Obwohl wir uns an den meisten Tagen so fühlen, als würden wir unseren Traum leben, hat das Leben an Bord auch eine harte und unerbittliche Seite. Das verstärkt jedoch nur die Notwendigkeit, sich auf Dankbarkeit und ein Leben im Hier und Jetzt zu konzentrieren .
Nachdem wir unsere Zelte aufgegeben und uns dem Segelleben zugewandt hatten, verließen wir unsere Komfortzone, hin zu Abenteuern und fernen Küsten.
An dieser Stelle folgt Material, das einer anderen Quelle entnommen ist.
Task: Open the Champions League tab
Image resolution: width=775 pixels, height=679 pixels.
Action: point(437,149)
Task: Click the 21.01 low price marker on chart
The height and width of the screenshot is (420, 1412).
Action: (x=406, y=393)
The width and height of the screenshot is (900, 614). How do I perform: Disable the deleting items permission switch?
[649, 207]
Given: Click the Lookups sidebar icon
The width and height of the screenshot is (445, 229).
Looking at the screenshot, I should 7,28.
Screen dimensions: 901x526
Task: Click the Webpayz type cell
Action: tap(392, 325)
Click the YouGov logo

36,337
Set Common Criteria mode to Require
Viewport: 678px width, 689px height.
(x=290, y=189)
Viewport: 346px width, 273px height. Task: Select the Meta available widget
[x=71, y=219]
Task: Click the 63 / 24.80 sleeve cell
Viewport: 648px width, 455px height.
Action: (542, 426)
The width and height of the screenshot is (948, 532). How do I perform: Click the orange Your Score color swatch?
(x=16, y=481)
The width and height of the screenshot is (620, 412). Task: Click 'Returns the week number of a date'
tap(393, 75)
Dies war nicht unsere erste Nacht bei starkem Wind vor Anker auf den Kanarischen Inseln und wir kannten die Routine: das Deck von Gegenständen befreien, die weggeweht werden könnten, alle Leinen und Fallen sichern, die Ruder und den Außenbordmotor vom Beiboot entfernen, den Anker überprüfen, unsere Position auf der Karte eintragen und regelmäßig auf Ankerwiderstand achten. Neben starkem Wind verhindern noch andere Herausforderungen einen erholsamen Schlaf: helles Mondlicht, das durch verschiedene Luken scheint, laute nachtaktive Vögel und eine rollende Dünung, von der man meinen könnte, sie würde einen in den Schlaf wiegen. Stattdessen löst sie eine Symphonie aus Knarren, Rasseln, Gurgeln und Knallen unterschiedlicher Amplitude im Einklang mit dem Schwanken des Bootes aus. Zeitweise pulsiert eine feste Welle unter uns und verstärkt die Wucht des Rollens, das das Rutschen und Krachen ungesicherter Gegenstände auslöst, wenn sie über die Arbeitsfläche der Kombüse oder den Salontisch rutschen und auf den Boden fallen. Am schwersten fällt mir der Wellengang, er stört meinen Schlaf und erfordert eine zen-artige Konzentration, um alltägliche Aufgaben ohne Wutanfälle zu erledigen. Fotobearbeitung oder Schreiben führen oft zu schwindelerregender Übelkeit aufgrund der Reisekrankheit. Wie sich die Dinge doch geändert haben! In unserem früheren Leben an Land löste die Aussicht auf Wellengang ein Kribbeln der Aufregung aus; im Herzen waren wir Surfer und Wellen waren unser täglicher Wunsch. Doch als Segler und Freitaucher, die vor Anker leben, sehnen wir uns jetzt nach ruhiger See und nicht nach der geringsten Dünung, die unser Zuhause in Bewegung setzt. Bevor wir in See stachen, konzentrierten wir uns auf Freitauchen und die Tierwelt, da wir wussten, dass Surfen und Segeln eine schwierige Kombination sind. Aber für die Gelegenheiten, bei denen wir das perfekte Setup finden, haben wir jeweils ein Brett an Deck verstaut.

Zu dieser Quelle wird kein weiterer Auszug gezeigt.